You are looking at scalar UDFS that use table access which almost always gives bad performance (it's a cursor). Otherwise, you could probably use APPLY, but this also is row by row.

Also, the Oracle functions are not aggregate functions. A user defined aggregate would still have to do the same processing over the result set.

Remember, internally Oracle would still have do some row by row processing to work out the values anyway.

So, SQL Server 2005+ example for FIRST_VALUE (not tested) using self join.

Note the cross join to decouple the FIRST_VALUE and the rest 2 because the result sets have no relation. If you used a UDF or user defined agg, then most likely you'd have to calculate FIRST_VALUE over and over per row from the 1st result set.

;WITH CTE AS
(
    SELECT
        department_id, last_name, salary,
        ROW_NUMBER() OVER (ORDER BY salary) AS ranking
    FROM employees
    WHERE department_id = 90
)
SELECT
    c1.department_id, c1.last_name, c1.salary,
    c2.last_name as Poorest
FROM
    CTE c1
    CROSS JOIN
    (SELECT last_name FROM CTE WHERE Ranking = 1) c2
ORDER BY
    c1.employee_id
gbn
Fair enough: I was hoping from the design of the Aggregate UDF examples that there might be more options available to the optimiser that could result in better performance than a straight cursor.
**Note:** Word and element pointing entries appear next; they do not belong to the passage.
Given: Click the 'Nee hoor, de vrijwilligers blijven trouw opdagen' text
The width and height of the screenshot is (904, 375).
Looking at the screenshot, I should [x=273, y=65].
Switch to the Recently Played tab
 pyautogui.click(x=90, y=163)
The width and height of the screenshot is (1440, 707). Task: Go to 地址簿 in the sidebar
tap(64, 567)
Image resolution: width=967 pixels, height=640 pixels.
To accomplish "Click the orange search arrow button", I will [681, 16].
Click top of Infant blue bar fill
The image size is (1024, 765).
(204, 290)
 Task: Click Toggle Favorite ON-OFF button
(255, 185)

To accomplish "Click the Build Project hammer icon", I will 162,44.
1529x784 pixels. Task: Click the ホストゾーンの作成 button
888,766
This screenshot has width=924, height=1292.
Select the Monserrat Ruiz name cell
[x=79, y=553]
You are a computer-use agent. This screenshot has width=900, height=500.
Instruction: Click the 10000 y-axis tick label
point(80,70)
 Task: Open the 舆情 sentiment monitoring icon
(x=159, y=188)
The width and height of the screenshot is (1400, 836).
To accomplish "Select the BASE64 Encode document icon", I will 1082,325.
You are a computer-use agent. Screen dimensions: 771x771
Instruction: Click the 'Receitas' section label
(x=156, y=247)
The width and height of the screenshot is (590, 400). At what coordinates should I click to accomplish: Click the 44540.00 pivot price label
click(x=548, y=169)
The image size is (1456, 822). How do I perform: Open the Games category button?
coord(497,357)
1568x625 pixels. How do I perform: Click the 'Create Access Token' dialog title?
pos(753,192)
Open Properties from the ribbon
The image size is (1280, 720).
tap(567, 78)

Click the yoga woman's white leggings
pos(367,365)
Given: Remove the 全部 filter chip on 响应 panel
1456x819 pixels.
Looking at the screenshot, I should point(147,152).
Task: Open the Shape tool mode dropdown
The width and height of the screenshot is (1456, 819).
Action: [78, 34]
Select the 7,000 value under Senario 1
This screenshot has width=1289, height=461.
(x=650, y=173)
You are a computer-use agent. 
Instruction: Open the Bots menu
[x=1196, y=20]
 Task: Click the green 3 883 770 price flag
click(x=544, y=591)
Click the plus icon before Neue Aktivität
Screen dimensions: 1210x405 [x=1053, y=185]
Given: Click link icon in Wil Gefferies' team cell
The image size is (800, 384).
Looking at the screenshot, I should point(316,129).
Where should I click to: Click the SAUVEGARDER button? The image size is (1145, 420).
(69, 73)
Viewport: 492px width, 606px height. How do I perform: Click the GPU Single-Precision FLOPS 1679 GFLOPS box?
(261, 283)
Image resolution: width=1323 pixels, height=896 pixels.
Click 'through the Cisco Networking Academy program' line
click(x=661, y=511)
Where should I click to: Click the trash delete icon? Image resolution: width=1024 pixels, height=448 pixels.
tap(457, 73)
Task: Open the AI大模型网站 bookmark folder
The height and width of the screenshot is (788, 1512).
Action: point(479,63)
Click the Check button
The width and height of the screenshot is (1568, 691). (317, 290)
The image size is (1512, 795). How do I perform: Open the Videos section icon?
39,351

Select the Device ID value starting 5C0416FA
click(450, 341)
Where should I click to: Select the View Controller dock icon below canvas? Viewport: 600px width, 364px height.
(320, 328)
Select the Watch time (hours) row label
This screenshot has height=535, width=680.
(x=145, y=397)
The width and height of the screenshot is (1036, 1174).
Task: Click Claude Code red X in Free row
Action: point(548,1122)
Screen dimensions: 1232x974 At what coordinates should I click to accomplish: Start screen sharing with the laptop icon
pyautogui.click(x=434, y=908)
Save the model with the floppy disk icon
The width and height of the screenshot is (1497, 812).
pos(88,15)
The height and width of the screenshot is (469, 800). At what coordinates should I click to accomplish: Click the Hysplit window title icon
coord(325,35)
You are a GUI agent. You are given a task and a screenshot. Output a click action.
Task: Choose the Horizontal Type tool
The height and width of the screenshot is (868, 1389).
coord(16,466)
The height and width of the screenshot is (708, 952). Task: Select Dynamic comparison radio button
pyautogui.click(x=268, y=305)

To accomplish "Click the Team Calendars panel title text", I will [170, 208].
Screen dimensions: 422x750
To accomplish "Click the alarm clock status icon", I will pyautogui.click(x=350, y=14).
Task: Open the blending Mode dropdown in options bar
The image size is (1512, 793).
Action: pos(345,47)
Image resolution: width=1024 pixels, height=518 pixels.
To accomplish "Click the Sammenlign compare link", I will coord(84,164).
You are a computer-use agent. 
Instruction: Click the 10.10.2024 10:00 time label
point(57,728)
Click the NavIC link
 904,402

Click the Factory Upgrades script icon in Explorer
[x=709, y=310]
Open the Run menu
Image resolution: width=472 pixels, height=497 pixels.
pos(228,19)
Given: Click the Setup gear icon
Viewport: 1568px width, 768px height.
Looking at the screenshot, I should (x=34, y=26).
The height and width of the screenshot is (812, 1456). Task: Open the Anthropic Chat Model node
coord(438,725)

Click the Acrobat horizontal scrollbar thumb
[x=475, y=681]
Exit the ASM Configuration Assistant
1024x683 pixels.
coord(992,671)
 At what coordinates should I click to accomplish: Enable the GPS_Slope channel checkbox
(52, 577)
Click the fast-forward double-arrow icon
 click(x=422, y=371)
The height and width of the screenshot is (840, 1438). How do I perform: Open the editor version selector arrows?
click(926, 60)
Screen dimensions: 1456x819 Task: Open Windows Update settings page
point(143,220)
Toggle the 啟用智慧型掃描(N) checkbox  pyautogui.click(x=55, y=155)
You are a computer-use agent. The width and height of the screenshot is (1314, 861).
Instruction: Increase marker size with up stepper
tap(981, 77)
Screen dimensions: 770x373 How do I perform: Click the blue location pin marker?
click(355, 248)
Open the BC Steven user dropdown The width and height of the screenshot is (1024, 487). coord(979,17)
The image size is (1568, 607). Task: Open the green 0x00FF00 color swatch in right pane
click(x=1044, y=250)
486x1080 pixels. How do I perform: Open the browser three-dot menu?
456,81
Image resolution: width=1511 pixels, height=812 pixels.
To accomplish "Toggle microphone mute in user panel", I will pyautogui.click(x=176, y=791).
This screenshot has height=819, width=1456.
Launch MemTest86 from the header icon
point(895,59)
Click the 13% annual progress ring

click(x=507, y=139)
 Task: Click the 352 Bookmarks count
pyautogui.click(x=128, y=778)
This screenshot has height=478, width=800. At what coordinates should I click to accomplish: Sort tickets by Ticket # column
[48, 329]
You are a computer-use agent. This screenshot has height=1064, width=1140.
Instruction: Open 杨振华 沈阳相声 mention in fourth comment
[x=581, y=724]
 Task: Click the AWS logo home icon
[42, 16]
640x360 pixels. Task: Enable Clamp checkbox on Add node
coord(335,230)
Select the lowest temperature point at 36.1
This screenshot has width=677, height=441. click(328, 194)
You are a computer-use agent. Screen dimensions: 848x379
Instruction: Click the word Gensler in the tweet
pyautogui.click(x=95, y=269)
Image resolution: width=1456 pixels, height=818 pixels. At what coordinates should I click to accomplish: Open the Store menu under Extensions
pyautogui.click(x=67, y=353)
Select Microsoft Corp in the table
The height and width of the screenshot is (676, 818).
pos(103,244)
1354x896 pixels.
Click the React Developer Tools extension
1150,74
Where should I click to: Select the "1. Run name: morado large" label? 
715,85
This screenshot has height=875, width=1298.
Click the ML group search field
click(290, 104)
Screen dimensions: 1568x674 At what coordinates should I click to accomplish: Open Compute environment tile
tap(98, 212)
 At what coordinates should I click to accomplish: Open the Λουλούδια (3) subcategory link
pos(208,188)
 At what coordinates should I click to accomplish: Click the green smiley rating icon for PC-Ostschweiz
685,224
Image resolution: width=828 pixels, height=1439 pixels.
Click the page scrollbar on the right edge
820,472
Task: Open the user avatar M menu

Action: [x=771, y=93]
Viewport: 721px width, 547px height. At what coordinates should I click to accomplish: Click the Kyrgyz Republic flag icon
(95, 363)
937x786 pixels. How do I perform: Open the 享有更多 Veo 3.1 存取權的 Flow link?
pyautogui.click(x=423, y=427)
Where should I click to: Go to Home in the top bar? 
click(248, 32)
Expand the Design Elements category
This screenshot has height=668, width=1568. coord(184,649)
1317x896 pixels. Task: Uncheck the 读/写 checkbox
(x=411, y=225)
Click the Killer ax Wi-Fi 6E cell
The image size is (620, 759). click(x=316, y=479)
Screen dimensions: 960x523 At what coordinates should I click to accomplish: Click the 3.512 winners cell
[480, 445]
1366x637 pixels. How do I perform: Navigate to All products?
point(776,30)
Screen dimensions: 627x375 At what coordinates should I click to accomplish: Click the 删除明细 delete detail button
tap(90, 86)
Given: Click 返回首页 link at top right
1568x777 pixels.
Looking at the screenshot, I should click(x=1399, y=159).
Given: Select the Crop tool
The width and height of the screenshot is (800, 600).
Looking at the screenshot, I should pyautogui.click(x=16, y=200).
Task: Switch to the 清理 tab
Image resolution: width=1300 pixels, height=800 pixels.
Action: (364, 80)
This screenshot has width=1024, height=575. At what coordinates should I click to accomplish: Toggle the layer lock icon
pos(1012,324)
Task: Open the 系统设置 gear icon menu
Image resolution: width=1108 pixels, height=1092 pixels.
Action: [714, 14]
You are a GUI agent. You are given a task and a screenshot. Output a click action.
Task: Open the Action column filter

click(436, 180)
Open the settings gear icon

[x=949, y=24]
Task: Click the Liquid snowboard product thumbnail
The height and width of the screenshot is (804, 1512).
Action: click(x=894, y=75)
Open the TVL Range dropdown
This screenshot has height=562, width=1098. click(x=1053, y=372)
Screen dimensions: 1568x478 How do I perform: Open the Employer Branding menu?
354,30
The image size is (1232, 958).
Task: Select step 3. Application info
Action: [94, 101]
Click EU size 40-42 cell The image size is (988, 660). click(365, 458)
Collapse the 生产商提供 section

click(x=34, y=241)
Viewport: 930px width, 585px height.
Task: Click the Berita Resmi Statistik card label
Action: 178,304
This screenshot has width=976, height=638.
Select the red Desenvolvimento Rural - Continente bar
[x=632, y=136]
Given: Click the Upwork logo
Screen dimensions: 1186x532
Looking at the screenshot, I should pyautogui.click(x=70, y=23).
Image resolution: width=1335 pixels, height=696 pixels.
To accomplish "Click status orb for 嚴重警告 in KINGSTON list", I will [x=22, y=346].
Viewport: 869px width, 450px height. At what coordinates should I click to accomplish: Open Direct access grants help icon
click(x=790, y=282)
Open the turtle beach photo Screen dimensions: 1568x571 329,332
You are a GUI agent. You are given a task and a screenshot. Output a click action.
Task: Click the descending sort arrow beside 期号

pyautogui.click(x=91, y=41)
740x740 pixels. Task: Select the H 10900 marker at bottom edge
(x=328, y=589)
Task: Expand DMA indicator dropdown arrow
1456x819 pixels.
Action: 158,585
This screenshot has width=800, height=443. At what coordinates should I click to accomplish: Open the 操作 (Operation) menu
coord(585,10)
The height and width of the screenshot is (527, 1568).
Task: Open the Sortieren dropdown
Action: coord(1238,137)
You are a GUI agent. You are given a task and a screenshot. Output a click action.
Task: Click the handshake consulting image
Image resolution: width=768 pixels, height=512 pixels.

Oracle presumably does do row-by-row processing for the analytic functions, but it is able to do this in a single pass over the data (following a sort), which is often better than the equivalent self-join.Do you think the UDFs gain any advantage if there are multiple functions in each row, which would lead to many self-joins?
William Rose
It may be that you can service multiple outputs in one self join. In my example, you could ass an extra CTE column for salary DESC and do LAST_VALUE too. Multiple udfs would be worse that a single UDF.
gbn
+1  A: 

In SQL server, analytic is part of SSAS; you will find FirstNonEmpty, LastNonEmpty, FirstChild, LastChild there. It is included with standard and enterprise versions of SQL server; see here. That is, if you wish to build cubes.